I know a handful of people I’ve personally chosen not to stay in touch with. I didn’t know them well enough or love them enough in the first place. I don’t miss their company or wish for their space in my life. I’m okay with that.
It’s the people I truly, madly, deeply love – that I cannot bear to part with.
But recently, The Silent Treatment got a bit too silent with a few people I love. Love being the real thing here. I genuinely adore and love these people. I did not want them out of my life. I was angry.
The interesting thing was how much it cut me up every day. It started in a bit of a rage, a whole heap of frustration and of course, no resolutions.
The Silent Treatment continued and I realised, if I didn’t put an end to it, no one would. That was a super, freakin scary realisation. I ended it, with a laugh, a bit of casual conversation and putting aside the differences, we’ve kind of moved on. We’ll get there. Of course my ego is bruised, but it’s nothing the ego wasn’t worthy of. Perhaps I need it because of my anger.
I think The Silent Treatment is in a way, the worst thing we can do to the people we love. It says in an unspoken way “this is over” – even if it is intended to be temporary. It hurts so freakin much.

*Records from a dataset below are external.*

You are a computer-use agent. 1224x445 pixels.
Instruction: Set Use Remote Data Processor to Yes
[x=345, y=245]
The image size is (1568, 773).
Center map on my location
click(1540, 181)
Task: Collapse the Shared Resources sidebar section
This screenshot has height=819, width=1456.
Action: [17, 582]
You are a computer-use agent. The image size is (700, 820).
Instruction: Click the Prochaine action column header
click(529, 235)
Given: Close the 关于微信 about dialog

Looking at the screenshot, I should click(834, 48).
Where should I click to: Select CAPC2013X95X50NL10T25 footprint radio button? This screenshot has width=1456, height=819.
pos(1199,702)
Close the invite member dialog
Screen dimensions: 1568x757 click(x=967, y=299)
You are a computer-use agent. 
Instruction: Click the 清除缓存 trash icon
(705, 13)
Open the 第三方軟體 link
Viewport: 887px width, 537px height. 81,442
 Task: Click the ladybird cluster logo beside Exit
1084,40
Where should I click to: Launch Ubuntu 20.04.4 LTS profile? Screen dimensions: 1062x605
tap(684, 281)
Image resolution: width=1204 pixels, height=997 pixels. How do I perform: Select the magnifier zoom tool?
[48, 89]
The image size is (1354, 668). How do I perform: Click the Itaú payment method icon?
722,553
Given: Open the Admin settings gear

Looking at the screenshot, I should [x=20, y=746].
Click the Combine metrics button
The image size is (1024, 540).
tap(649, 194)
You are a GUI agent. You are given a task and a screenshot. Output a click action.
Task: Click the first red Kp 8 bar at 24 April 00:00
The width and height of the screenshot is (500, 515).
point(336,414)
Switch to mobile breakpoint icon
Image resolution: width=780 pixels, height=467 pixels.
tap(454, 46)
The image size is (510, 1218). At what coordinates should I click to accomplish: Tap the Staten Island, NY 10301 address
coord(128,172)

If you’re the one in the mature headspace who has enough of peace and happiness in your life to let it go, let it go. Because sometimes the other person isn’t. They’re going thru enough of their crap and life’s weigh-downs that they might just not have the frame of mind to take anything else on.
Someone has to give. If it’s you, it’s ok. Your ego can cope with a bruise. But you’re heart won’t heal without these people in your life.